What's this from please? I've never really paused to think about New Labour's economics. This is mostly because they had the NICE decade which didn't require intellectual feats on macro. As someone concerned with regional growth, the claim they fixed the micro foundations is... interesting.
Though for all his many flaws, Osborne certainly did have a strong take on macro. I think he once said he was a fiscal conservative but a monetary radical. Which of course led to cheap money that Osborne then refused to use.
Lots of us r sceptical abt the usefulness of macro, but when its moment arrived, nobody who mattered in policy terms seemed to have bothered to keep an understanding of it in their back pocket.
Osborne just saw opportunity to do exactly the wrong thing at the wrong time, & Lab scrambled to join in.

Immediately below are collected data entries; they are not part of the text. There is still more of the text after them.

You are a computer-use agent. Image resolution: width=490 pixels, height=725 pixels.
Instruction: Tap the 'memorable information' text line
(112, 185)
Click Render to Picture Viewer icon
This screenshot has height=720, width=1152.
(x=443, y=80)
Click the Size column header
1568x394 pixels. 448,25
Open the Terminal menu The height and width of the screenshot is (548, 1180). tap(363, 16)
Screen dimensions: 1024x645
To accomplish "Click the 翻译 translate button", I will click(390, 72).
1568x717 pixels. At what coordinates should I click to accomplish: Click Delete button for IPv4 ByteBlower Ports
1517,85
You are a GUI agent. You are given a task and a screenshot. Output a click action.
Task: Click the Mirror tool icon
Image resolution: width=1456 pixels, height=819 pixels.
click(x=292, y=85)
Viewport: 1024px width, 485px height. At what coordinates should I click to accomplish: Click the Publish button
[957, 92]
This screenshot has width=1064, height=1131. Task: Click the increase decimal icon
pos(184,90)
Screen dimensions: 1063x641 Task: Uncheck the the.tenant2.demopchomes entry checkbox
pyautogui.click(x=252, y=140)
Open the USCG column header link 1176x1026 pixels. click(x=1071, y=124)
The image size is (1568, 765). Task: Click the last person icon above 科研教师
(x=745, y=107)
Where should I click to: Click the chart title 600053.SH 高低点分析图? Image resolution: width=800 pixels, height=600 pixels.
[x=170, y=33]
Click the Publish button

We all pick the evidence and approaches that support our priors, but don't forget that Reinhart and Rogoff had - very influentially - appeared to show that high levels of national debt slowed growth. They were wrong, but Osborne didn't know that at the start of austerity.
New keynesian models literally have the central bank keeping inflation under control by threatening to send inflation to infinity if anyone misbehaves. Not including banking does not matter at all in comparison.
hope you enjoy it more than I did; I hate giving up. But it felt to me like it was written in a tone of shocked-horror that Treasury Officials met bankers or studied economics or something, that I eventually found unbearable
Some interesting source material but I agree that the narration would be improved with a more neutral tone. I saw you got a mention in the Osborne bio btw.
I’ve just ordered it. I have some wonderful quotes from Bernard Donoghue while working for Callaghan about how the Treasury was screwing them over and forcing them to follow Conservative policies.
I like the idea of the Treasury screwing over Healey, but Callaghan’s ‘76 Conference Speech certainly foreshadowed Thatcher in its repudiation of traditional Keynesian demand management.
It is a much misunderstood speech. It only ‘foreshadowed’ Thatcher because Callaghan lost in 1979. Her victory was by no means inevitable and the 1976 speech was part of his attempt to prevent it.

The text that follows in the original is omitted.